By Matt Murphy STATE HOUSE NEWS SERVICE
Newburyport Daily News
---- — BOSTON — In a pre-election surprise, the committee behind the ballot question governing access to auto repair information has abruptly reversed course, announcing it will now urge passage of Question 1 despite a previous agreement with auto makers to encourage voters to skip the question in light a compromise law that’s already on the books.
Automobile manufacturing groups responded by announcing they have no plans to drop an advertising campaign urging voters to skip the ballot question when they go to vote on Nov. 6, adhering to the spirit of the agreement struck in the final days of the legislative session in July.
“Right to Repair” allows garage owners to get access to computer codes and information that can be vital to quickly diagnosing problems with cars. Car manufacturers have been hesitant to allow this access, which has given a competitive advantage to auto dealer service departments. The independent garages argue that auto dealers charge higher rates for repairs, and so customers are paying more than they should.
The Right to Repair Committee over the summer had backed away from its proposal after reaching a deal with automobile makers over a compromise law, which passed when it was too late to pull the question off the ballot. The Legislature in late July whisked the compromise through to Gov. Deval Patrick’s desk and he signed it, making Massachusetts the first state to pass a law on an issue that’s been fought over nationally.
Part of that compromise was an agreement to inform voters that the ballot question was no longer necessary, but over the past two weeks that pact has eroded starting with AAA breaking away from the coalition and making the argument that the compromise law left too much room for auto makers to avoid sharing all repair information.
The Massachusetts Motorcycle Association, an original member of the Right to Repair Coalition, this week also endorsed the ballot question, expressing its opposition to the compromise law that the group said excluded motorcycles.
“We are now, and have always been a ‘Yes on Question 1’ committee,” said Art Kinsman, a spokesman for the Right to Repair Committee.
Kinsman said the announcement was an acknowledgment that the ballot question “is almost certainly going to pass.” He said coalition members are “still supporting” the ballot question.
“With the outcome of the question likely to be a yes vote from voters the real important thing now is to continue to work with manufacturers and the Legislature on reconciling the two proposals. That becomes the most important thing to think about and we are still committed to working with all parties on a good outcome,” Kinsman said.
Both the ballot question and the compromise law stipulate that repair information must be made available to independent repairers staring on Nov. 6 when the law takes effect. “That’s common to both proposals and to us that’s been the most important thing. We have time to reconcile the rest of it,” Kinsman said.
If the ballot question passes, some of the differences the Legislature will have to sift through include a provision in the compromise that gave auto manufacturers until model year 2018, instead of the ballot question’s 2015, to comply with standardized diagnostic tool requirements.

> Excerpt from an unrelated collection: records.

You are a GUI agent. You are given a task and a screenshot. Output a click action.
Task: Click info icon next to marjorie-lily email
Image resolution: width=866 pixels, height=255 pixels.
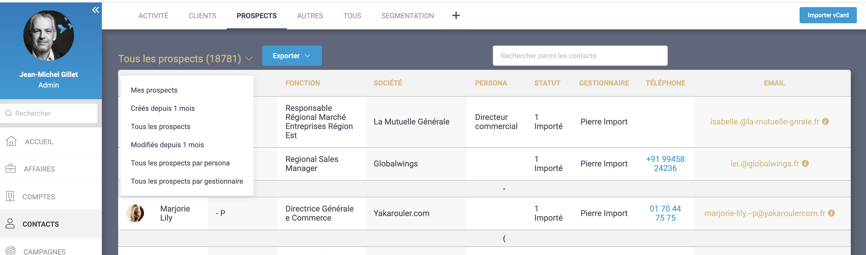[x=831, y=213]
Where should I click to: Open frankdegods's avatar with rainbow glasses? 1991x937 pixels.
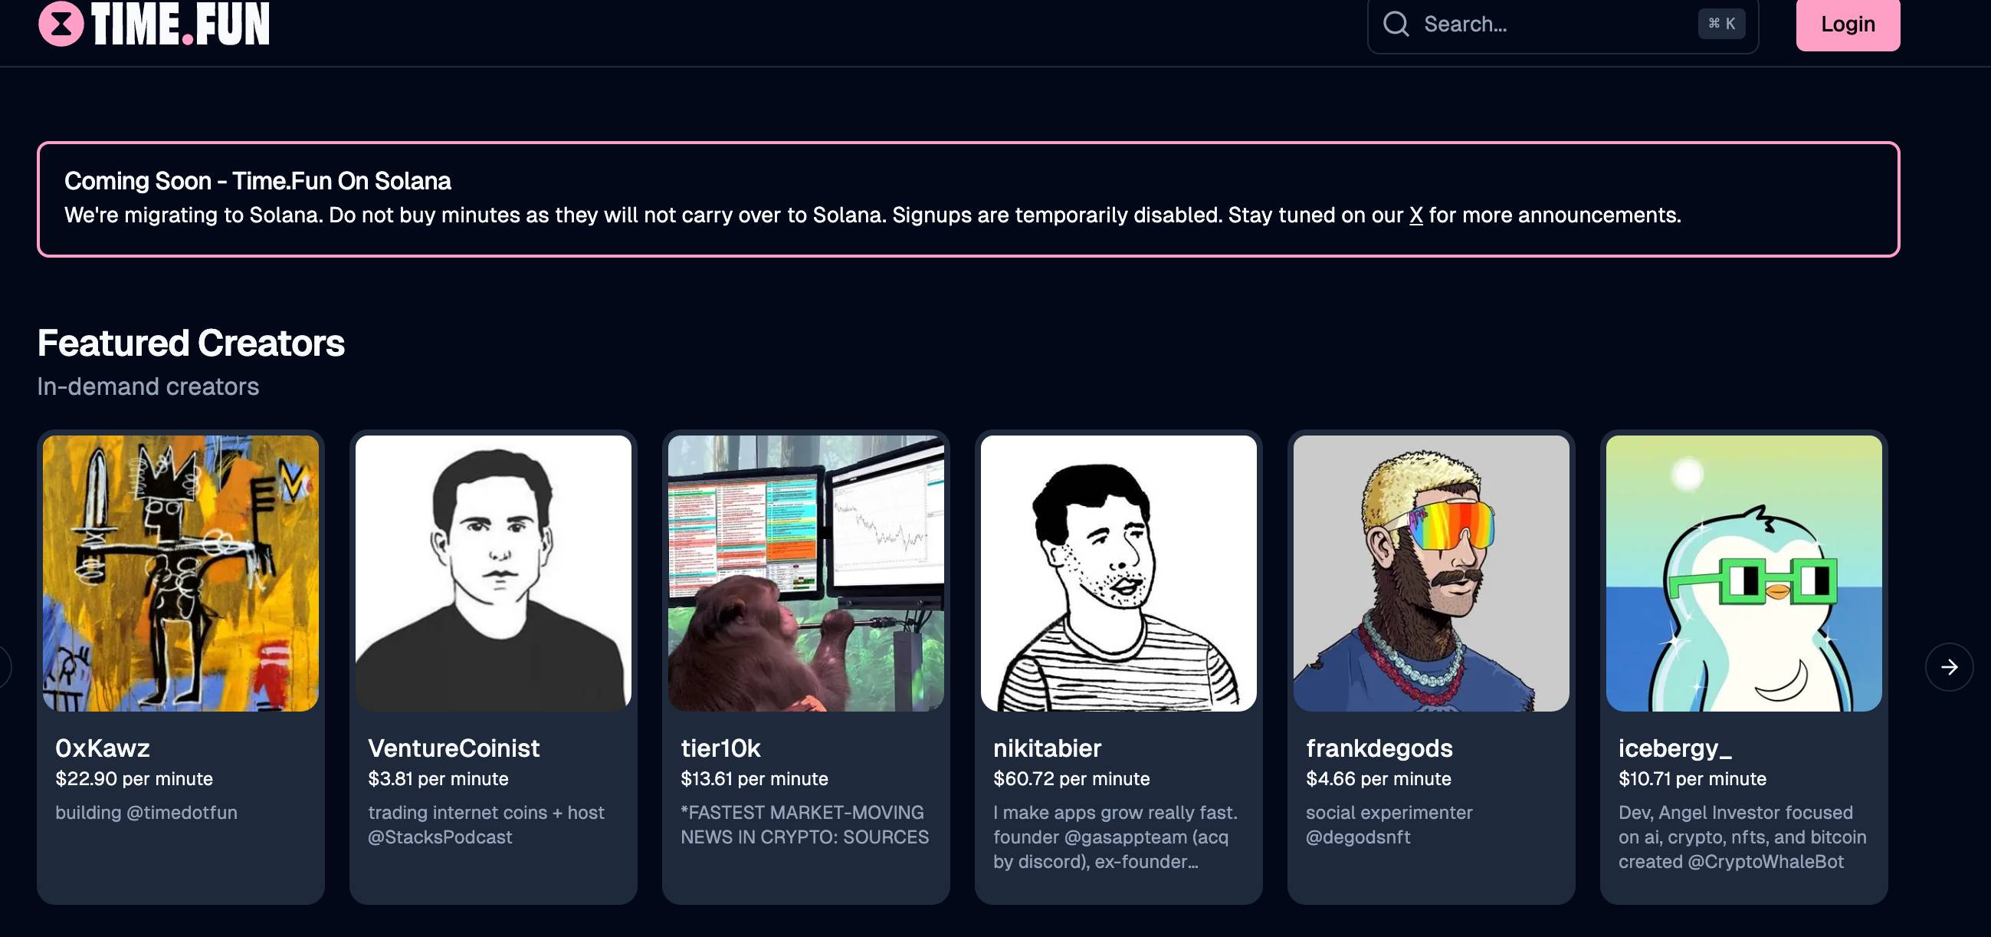tap(1431, 573)
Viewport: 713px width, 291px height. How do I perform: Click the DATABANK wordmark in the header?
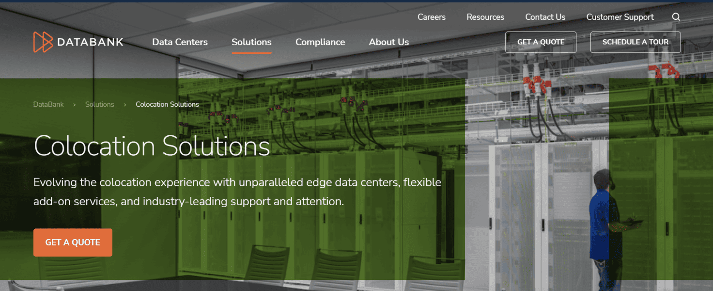90,42
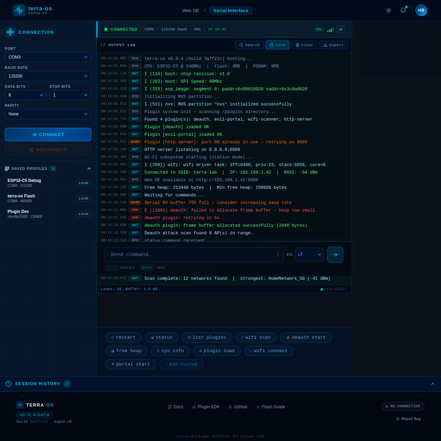This screenshot has height=441, width=441.
Task: Click the data flow swap icon in the status bar
Action: tap(341, 29)
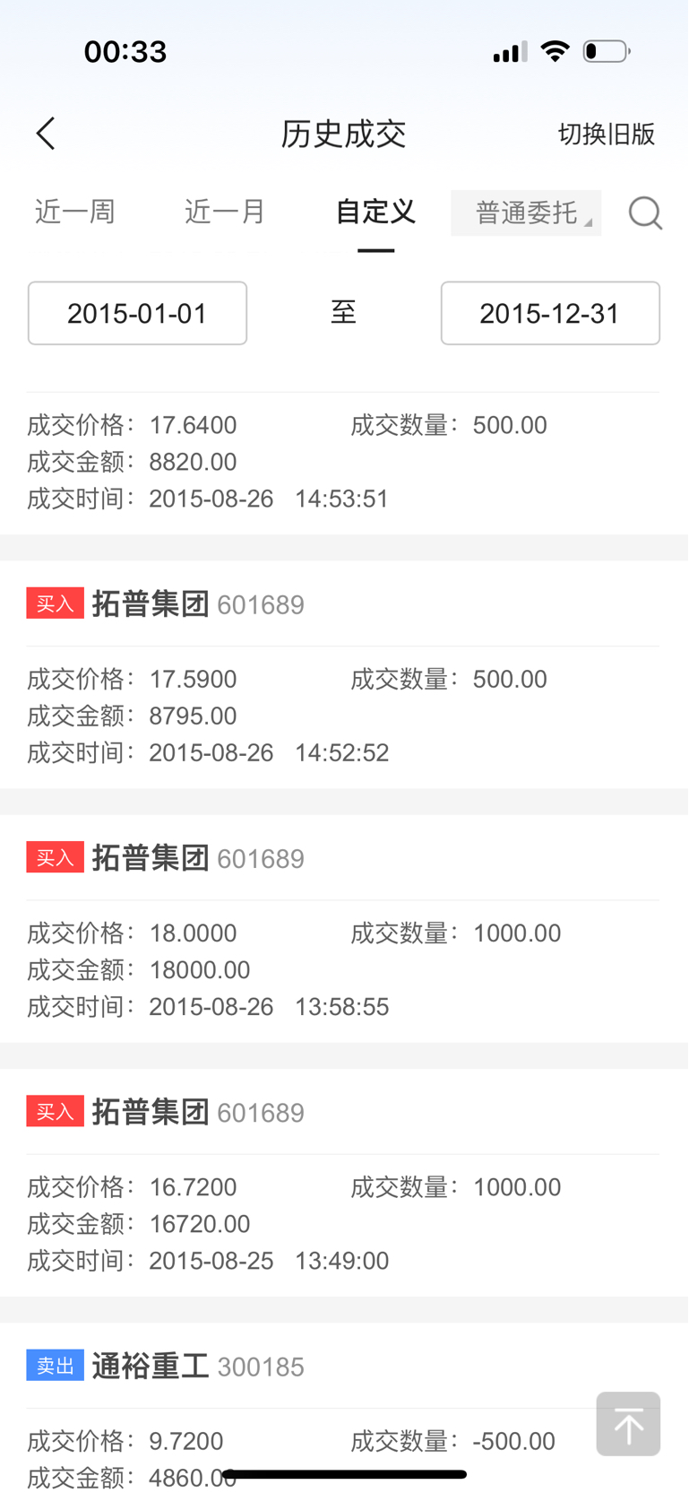Switch to the 近一周 tab
Image resolution: width=689 pixels, height=1493 pixels.
(x=75, y=212)
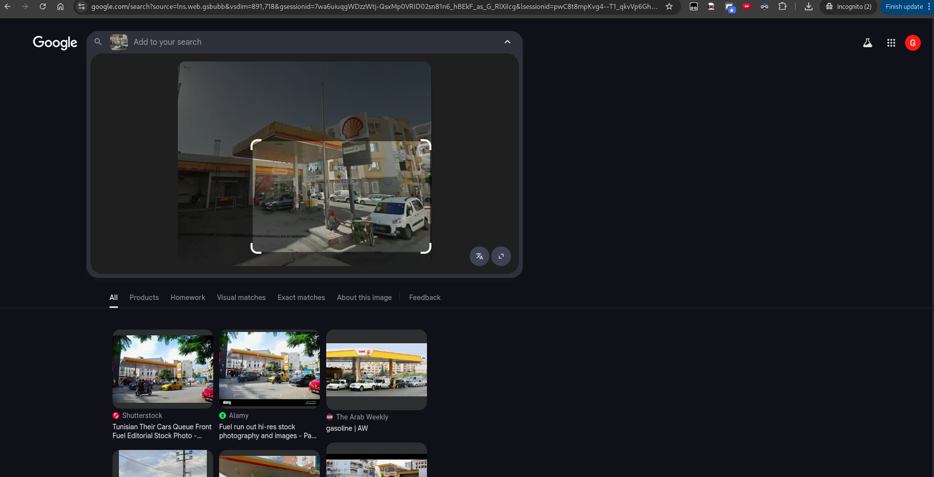
Task: Click the expand image fullscreen icon
Action: click(x=501, y=256)
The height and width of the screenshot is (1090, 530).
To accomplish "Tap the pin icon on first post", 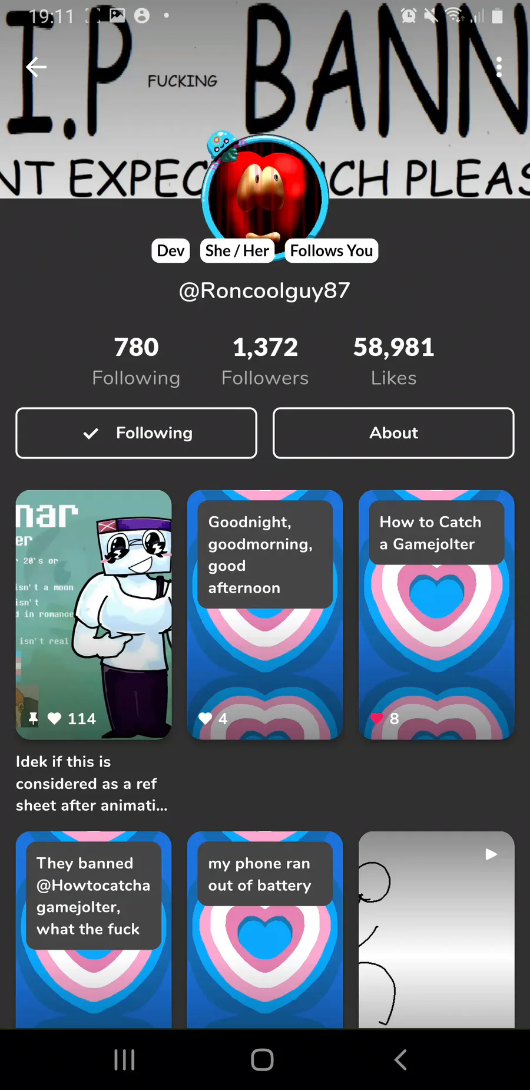I will click(33, 718).
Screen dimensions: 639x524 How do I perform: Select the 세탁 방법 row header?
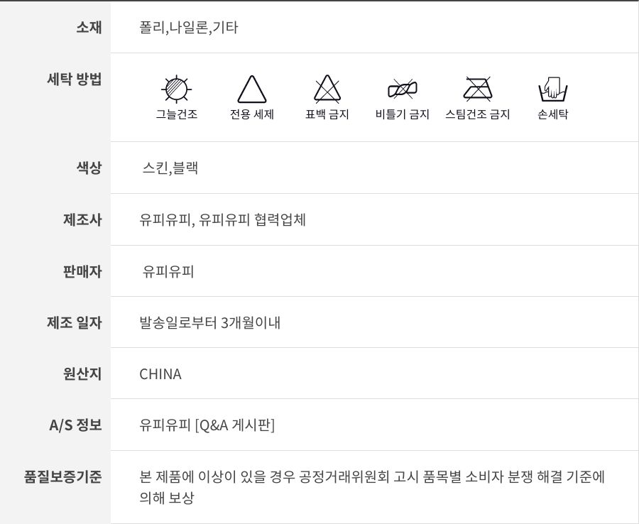point(74,79)
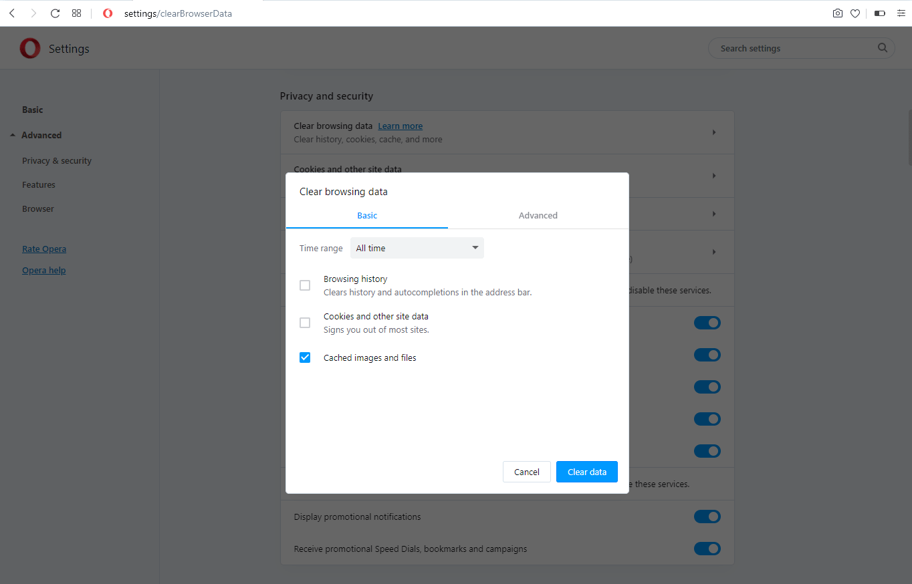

The Right to Repair Coalition also backed off language contained in the ballot question that requires dealers to forfeit their licenses to sell cars in Massachusetts if the parent manufactures violate the information sharing laws.
“Automakers applaud the fair and thoughtful way the Massachusetts Legislature addressed this difficult and complex issue. We continue to support the negotiated Right to Repair agreement that resulted and has since become law, a law that is in the best interests of Massachusetts voters, car owners and all parties involved,” said the Alliance for Automobile Manufacturers and the Association of Global Automakers in a statement.
The manufacturers and automakers over the past two weeks have begun running radio ads urging voters to “never mind” when it comes to the auto repair question, one of three initiatives on the ballot.
“Question 1 on the ballot is no longer necessary. It’s done. We all won. Skip Question 1,” a narrator says in one spots paid for by the Citizens Committee for Safe and Fair Repair.
“We have no plans to pull them or to change message at this time,” said Dan Gage, a spokesman for the Alliance of Automobile Manufacturers, in an email.
Kinsman said the Right to Repair Committee had plans to run similar ads, but had not yet gone forward with the campaign and had made no decisions on whether to spend money on ads urging voters to support the question instead.
Automakers and other business interests had strongly opposed the ballot question, calling it “poorly written,” saying it put intellectual property at risk and arguing it made “highly deceptive” claims that repairers do not have access to the information they need to fix cars.
Dealers also felt they won some protections in the compromise law for franchisees, protecting the dealerships from manufacturers setting up repair networks outside the dealership structure.
Just how quickly the Legislature might act to resolve the competing proposals should Question 1 pass remains an open question. Lawmakers have shown a reluctance to engage on the issue, with many saying they’re confused by it. Kinsman suggested there’s no rush given that many of the requirements don’t take effect for several years.
Rep. Theodore Speliotis, a Danvers Democrat who as chair of the Joint Committee on Consumer Protection helped forge the compromise, said this week it’s hard to predict what the Legislature will do, and added that he hoped both sides would “honor the compromise.”